Giglia Gantenbein verbrachte zwischen Dezember 2023 und März 2024 knapp drei Monate als Volontärin bei der Regenboog India Foundation und unterstützte als Pflegefachfrau das Team der Mobilen Klinik. Im folgenden Essay erzählt sie von einer speziellen Bekanntschaft, die sie in den Projekten machte.
Ich stehe vor einem weissen, leeren Blatt. Mein fast dreimonatiger Aufenthalt in Indien ist schon fast wieder drei Monate her. Wo soll ich mit dem Schreiben beginnen? Möchte ich über die Mobile Medical Klinik (MMC) und das unglaublich herzliche Team schreiben, mit welchem ich als Pflegefachfrau unterwegs sein durfte? Möchte ich über Patient:innen und ihre Geschichten schreiben und aufzeigen, wie sie vom MMC-Team unterstützt werden? Möchte ich über den Ausflug mit allen Kids der Abendschulen schreiben und von den strahlenden Gesichtern der Buben und Mädchen erzählen, die zum allerersten Mal einen Ausflug erlebten? Oder möchte ich über das gesamte Regenboog-Team schreiben und davon, wie sie mit ihrer Arbeit unzähligen Menschen helfen und unglaubliche Arbeit leisten?
Ihr seht, ich könnte euch viele interessante und bewegende Geschichten erzählen, und doch gibt es eine Beobachtung, die mir besonders erwähnenswert scheint. Und zwar ist es die Rolle, die das Regenboog-Team zusätzlich zu den Projekten für die Menschen vor Ort spielt. Auf den ersten Blick scheinen es ganz kleine, nebensächliche Dinge zu sein, doch letztendlich ist die Wirkung für die einzelnen Menschen vor Ort durchaus bedeutsam. Aus diesem Grund habe ich mich entschieden, euch die Geschichte von Pavithra und Indrakumar näherzubringen.
Pavithra ist 13, ihr Bruder Indrakumar 11 Jahre alt. Sie leben in einem ganz kleinen, sehr einfachen blauen Backsteinhaus neben dem Bürogebäude der Regenboog India Foundation. In meiner ersten Woche in Indien wurde ihr Vater im Feld tot aufgefunden.
Das Regenboog-Team erzählte mir, dass er oft alkoholisiert nach Hause gekommen war und die Mutter und die beiden Kinder durch ihn oft physische und verbale Gewalt erlebten. Sie meinten, dass die beiden die Zeit nach der Schule regelmässig bei ihnen im Büro verbringen würden.
Später sah ich, wie sich Aishwarya, eine Mitarbeiterin der Mobilen Bibliothek, abends oft mit den beiden hinsetzte und ihnen bei den Hausaufgaben half, mit ihnen lernte oder bastelte.
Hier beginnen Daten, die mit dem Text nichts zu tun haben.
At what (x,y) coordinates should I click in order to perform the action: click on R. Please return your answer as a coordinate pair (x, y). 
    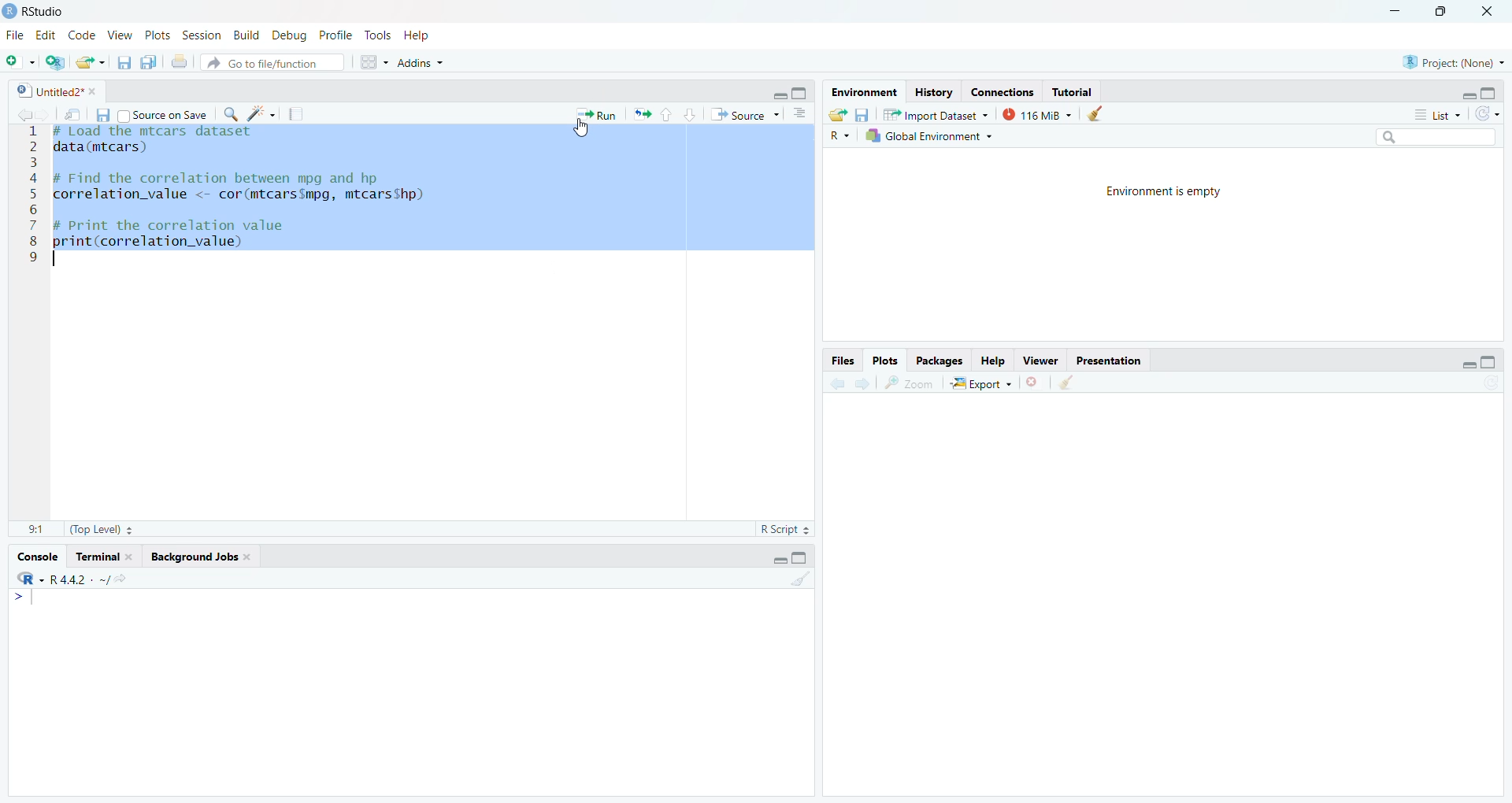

Auch ich hatte das Glück, die beiden besser kennenlernen zu dürfen. Ich wohnte in einem der Gästezimmer im Bürogebäude und fand bald einen Draht zu ihnen. Sie besuchten mich regelmässig auf der Terrasse. Wir verbrachten viele Stunden damit, gemeinsam Freundschaftsbändeli zu knüpften, Englisch zu lernen, zu zeichnen und zu basteln und dabei tamilische Musik zu hören.
Pavithra berichtete mir oft stolz von ihren sehr guten Noten. Sie würde gerne Ärztin oder Pflegefachfrau werden, sagte sie. Indrakumar kam seinerseits immer wieder auf auffallend originelle und lustige kreative Ideen.
Eines Tages kam Pavithras Mama aufgeregt im Büro vorbei und verkündete stolz, Pavithra habe die Pubertät erreicht. Was soviel bedeutete wie: Sie hatte zum ersten Mal die Periode. Ich bekam mit, wie Madhan mit ihr ein angeregtes Gespräch führte.
Später erzählte er mir, dass viele Eltern für ihre Tochter aus finanziellen Gründen eine Hochzeit arrangieren, sobald sie zum ersten Mal bluten. Im Gespräch habe er ihr eindringlich nahegelegt, Pavithra nicht zu verheiraten, sondern ihr die Möglichkeit einer Ausbildung zu geben.
In den folgenden Tagen begleiteten mich diese Worte konstant. Ich suchte also das Gespräch mit Madhan und fragte, ob es irgendetwas gäbe, was ich zur Ausbildung der beiden beitragen könne. Ich sei gerne bereit, mein Bestmögliches zu tun.
Kurz vor meiner Abreise verkündete mir Madhan, er hätte Pavithra und Indrakumar auf die Liste des Ausbildungssupports aufgenommen. Die beiden würden somit die Chance auf eine Ausbildung und ein Leben mit mehr Selbstbestimmung haben. Eines von vielen Beispielen, wie Regenboog die Perspektiven von Menschen verbessert.